Start of GIVEN ENTRIES

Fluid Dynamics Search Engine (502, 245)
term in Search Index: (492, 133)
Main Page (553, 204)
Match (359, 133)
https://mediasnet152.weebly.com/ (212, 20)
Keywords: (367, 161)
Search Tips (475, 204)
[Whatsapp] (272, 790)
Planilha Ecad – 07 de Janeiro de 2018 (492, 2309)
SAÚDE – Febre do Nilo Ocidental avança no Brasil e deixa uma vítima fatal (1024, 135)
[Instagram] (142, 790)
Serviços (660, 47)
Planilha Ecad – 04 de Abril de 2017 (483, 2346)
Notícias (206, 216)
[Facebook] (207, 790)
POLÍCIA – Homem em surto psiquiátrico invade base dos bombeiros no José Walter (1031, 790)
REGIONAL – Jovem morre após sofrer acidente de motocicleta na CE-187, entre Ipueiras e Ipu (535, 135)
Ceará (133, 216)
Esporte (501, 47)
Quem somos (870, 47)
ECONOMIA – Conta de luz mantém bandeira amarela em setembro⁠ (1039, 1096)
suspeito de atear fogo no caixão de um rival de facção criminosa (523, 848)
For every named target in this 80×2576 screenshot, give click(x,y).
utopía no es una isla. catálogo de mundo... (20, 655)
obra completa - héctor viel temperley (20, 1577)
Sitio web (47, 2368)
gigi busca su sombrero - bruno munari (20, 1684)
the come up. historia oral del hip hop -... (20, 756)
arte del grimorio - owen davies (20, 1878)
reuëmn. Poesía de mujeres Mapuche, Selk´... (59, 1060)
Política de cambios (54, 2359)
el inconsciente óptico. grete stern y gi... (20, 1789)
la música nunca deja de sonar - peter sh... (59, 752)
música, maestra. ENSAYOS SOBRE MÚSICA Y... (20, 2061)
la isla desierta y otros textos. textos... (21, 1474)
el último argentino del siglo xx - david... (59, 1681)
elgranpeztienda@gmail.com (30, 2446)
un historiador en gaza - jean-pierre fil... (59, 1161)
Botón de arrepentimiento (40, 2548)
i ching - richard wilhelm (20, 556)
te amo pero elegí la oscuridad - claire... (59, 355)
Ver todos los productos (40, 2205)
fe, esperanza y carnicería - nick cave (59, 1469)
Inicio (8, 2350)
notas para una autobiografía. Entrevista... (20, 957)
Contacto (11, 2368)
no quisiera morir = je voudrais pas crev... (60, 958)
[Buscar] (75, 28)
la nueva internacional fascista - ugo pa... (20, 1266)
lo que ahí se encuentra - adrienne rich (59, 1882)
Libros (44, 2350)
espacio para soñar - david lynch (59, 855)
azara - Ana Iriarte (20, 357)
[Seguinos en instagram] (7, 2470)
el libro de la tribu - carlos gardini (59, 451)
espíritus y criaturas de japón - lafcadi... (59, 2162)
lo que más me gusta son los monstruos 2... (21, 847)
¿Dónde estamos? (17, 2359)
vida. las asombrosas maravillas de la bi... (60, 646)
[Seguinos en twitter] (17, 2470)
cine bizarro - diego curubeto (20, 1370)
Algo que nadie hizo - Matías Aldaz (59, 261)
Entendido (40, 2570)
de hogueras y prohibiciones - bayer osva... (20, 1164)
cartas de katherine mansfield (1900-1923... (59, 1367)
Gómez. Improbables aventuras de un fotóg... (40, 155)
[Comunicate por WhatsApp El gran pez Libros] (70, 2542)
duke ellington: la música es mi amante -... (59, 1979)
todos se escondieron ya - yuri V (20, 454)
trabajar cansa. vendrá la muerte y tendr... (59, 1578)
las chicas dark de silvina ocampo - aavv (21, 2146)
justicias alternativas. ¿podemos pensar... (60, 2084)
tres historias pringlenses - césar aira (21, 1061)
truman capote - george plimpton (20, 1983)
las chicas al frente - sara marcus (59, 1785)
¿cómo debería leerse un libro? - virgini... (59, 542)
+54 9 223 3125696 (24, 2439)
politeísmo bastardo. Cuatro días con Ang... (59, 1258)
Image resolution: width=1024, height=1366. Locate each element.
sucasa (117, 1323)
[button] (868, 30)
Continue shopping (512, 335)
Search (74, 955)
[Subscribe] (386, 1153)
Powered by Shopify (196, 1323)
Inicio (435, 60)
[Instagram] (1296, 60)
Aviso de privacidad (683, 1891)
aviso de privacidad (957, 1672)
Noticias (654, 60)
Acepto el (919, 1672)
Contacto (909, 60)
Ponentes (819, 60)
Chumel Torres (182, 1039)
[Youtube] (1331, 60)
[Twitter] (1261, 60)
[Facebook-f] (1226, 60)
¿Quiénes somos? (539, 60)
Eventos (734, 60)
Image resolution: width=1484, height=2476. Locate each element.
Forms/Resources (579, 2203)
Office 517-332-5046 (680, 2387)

End of GIVEN ENTRIES

- [PROBLEM REQUIREMENTS] I'd like every line with the string "isla" copied from the listing.

- [EXERCISE SOLUTION]
utopía no es una isla. catálogo de mundo... (20, 655)
la isla desierta y otros textos. textos... (21, 1474)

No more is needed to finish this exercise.